When a cyberattack is performed against a business or person, the best solution is to never let it “in” past a network’s perimeter. Once it does infect a system, detection lets us know that there is a problem, allowing personnel and systems to respond appropriately.

  • Prevention – Before a cyberattack occurs, security personnel should do their best to “lock down” the network, keeping intruders from ever getting in. Routes for cyberattacks are known as “attack surfaces” and include network, application, and device vulnerabilities, as well as human factors like leaving a computer unlocked or choosing weak passwords.
  • Detection – Many threats can be stopped before affecting a network or system, but it’s important to know when something slips past the proverbial gates. Cybersecurity platforms like SentinelOne can help with threat detection, as well as the prevention and response phases of threat mitigation.
  • Response – While response will vary greatly depending on the type and scale of attack, it’s important to have a team, tools, and procedures in place to deal with threats once they penetrate a system. It’s also important to have regular data backups so that damage will be limited if data needs to be restored.

Related Solutions

When considering cyber threats, security professionals may find it helpful to consider the cyber kill chain model, which describes the stages of a cyberattack to anticipate and prevent threats. Stages include reconnaissance, weaponization, delivery, exploitation, installation, command and control, actions on objective, and monetization. This gives a framework for likely intruder actions and what steps we can take to prevent or stop an operation in its tracks.
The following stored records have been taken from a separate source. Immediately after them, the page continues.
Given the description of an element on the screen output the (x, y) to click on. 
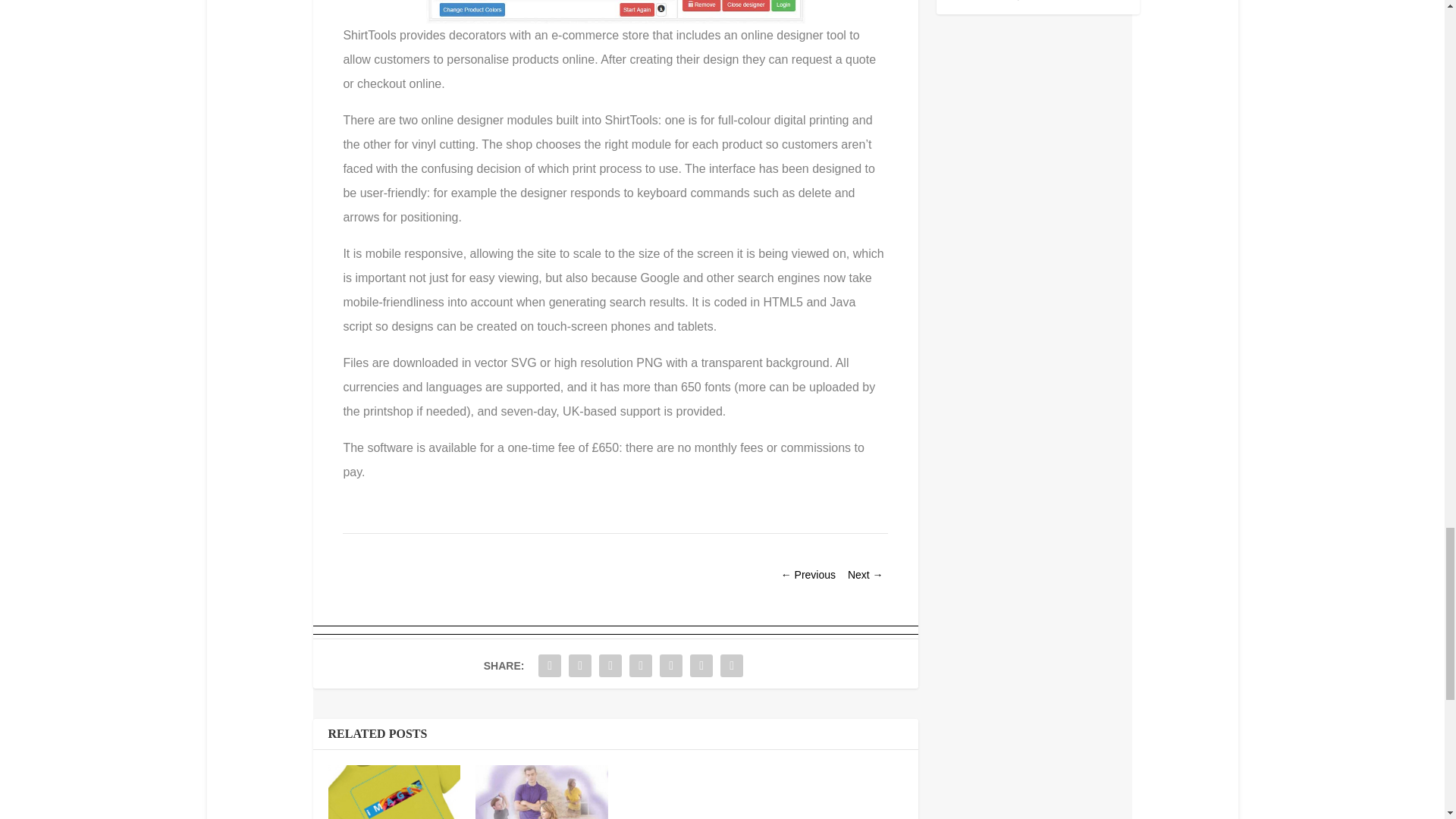
Share "Software Review: 2015 2" via Pinterest (641, 665)
Jun15P53c (615, 11)
Share "Software Review: 2015 2" via Facebook (549, 665)
Share "Software Review: 2015 2" via Email (700, 665)
Share "Software Review: 2015 2" via Twitter (579, 665)
Share "Software Review: 2015 2" via LinkedIn (670, 665)
Given the description of an element on the screen output the (x, y) to click on. 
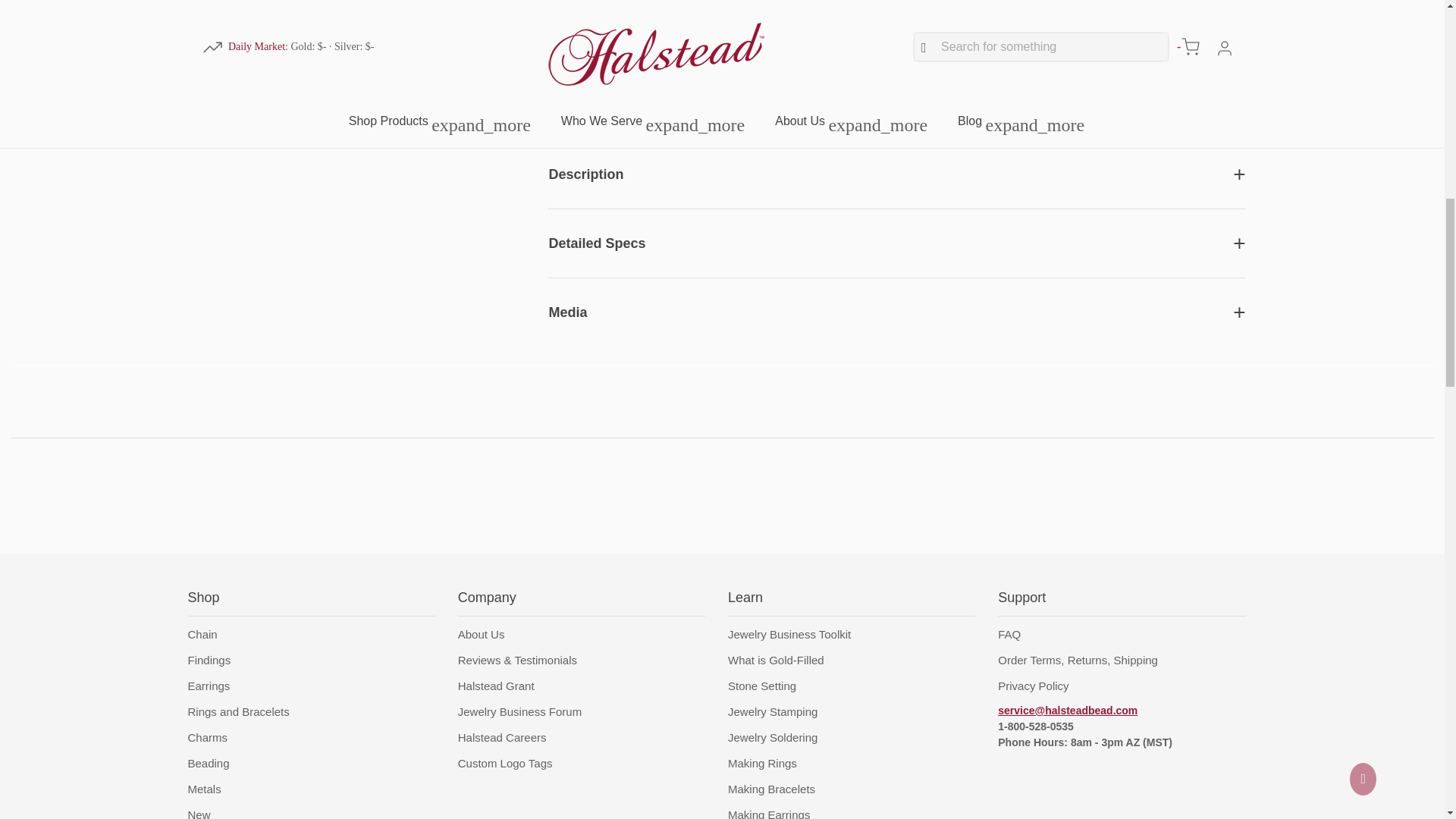
Open Halstead Grant website in new tab or window (496, 685)
Given the description of an element on the screen output the (x, y) to click on. 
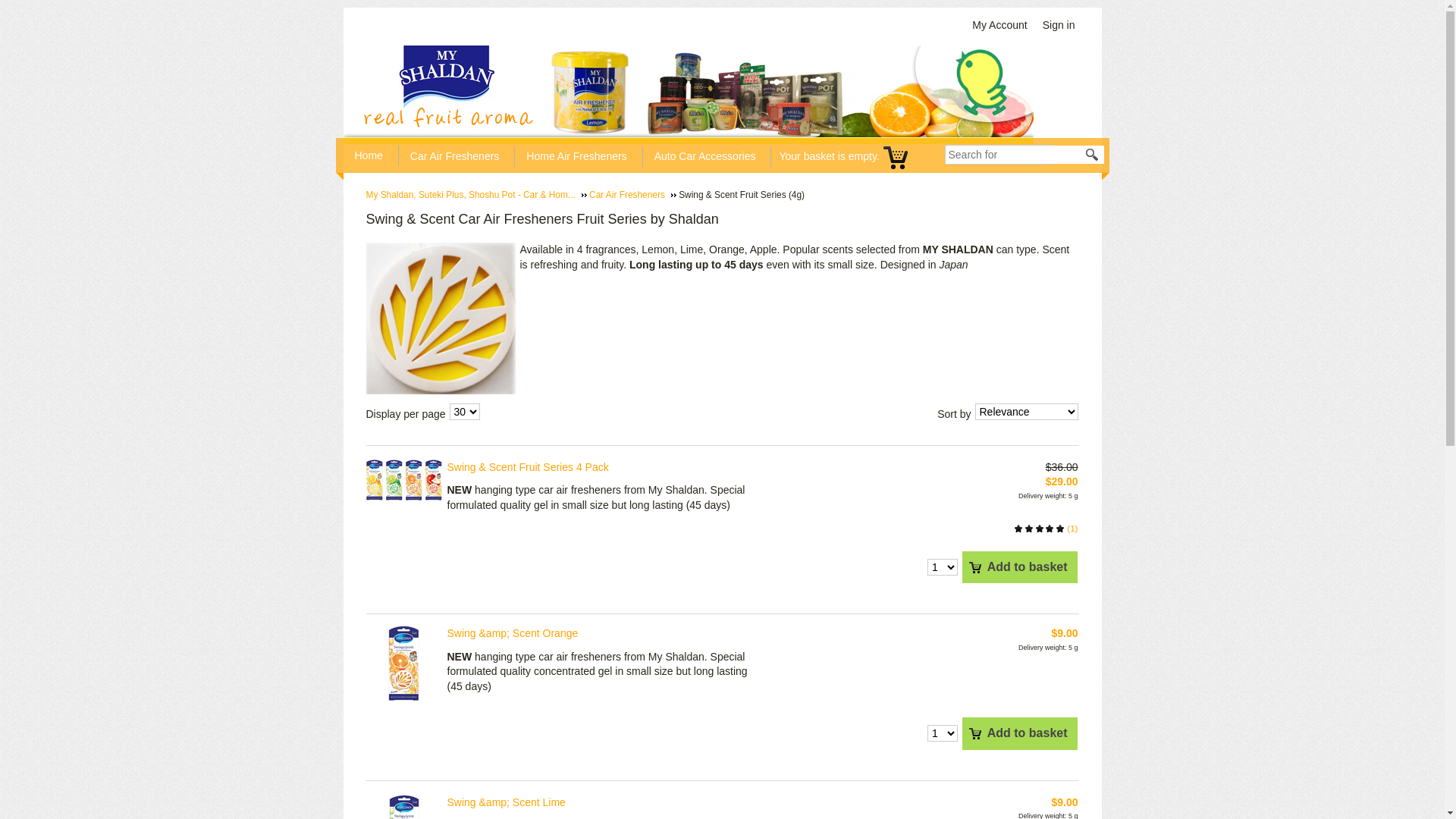
Go to product Element type: hover (403, 479)
Add to basket Element type: text (1019, 567)
Add to basket Element type: text (1019, 733)
Swing & Scent Car Air Fresheners Fruit Series by Shaldan Element type: hover (439, 318)
Car Air Fresheners Element type: text (458, 154)
Go to product Element type: hover (404, 663)
My Account Element type: text (1003, 25)
Car Air Fresheners Element type: text (632, 194)
Swing &amp; Scent Lime Element type: text (506, 802)
Start search Element type: hover (1092, 154)
Auto Car Accessories Element type: text (708, 154)
(1) Element type: text (1046, 527)
Swing & Scent Fruit Series 4 Pack Element type: text (527, 467)
My Shaldan, Suteki Plus, Shoshu Pot - Car & Hom... Element type: text (475, 194)
Swing &amp; Scent Orange Element type: text (512, 633)
Home Element type: text (372, 154)
Home Air Fresheners Element type: text (579, 154)
Sign in Element type: text (1062, 25)
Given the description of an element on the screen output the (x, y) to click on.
Another important security concept is that of penetration testing, or pen testing. Pen testing operations attempt to penetrate a network. This reveals how cyberattacks, or even physical intrusions, can be performed so that they can be prevented.

Bug hunting is a related pursuit, focusing on vulnerabilities in individual software so it can be patched. This, of course, only works if the software is actually patched — excellent motivation for system administrators to keep software up-to-date.


The nature of cyberattacks is always changing. For an update on where we are as of February 2024, read this cybercrime update. This outlines trends such as commercial spyware, AI-driven APTs, and flawed RMMs.


What is a tailgating attack?

A tailgating attack in the physical sense is following someone with access into a restricted area. For example, if an employee must swipe an RFID access tag to gain entry to a certain area, an attacker can often simply follow that person in with little suspicion. In the same way, if someone logs onto a network legitimately and then leaves the computer open when not present, an attacker could then access the network. He could potentially install malware, steal files, access restricted information, or other computer malfeasance.

What are the four common types of cyberattacks?

While there are many different types of cyberattacks, four of the most prominent types include:

  • Social Engineering – Tricking someone into compromising a system
  • Ransomware – Typically using compromised data to force users to pay a ransom for its return
  • Denial-of-Service – Flooding a service with fake traffic to exclude legitimate use
  • Man-in-the-Middle (MiTM) – Intercepting communications between two devices


Cyberattacks attempt to compromise a computer system or network, often for monetary extortion or political aims. These attacks come in a number of different forms, including social engineering (aka phishing), account compromise, malware, exploits, and more. IT personnel and network users must stay on guard for such threats via prevention, detection, and response. A comprehensive security platform like SentinelOne can be an important tool to keep threat actors at bay.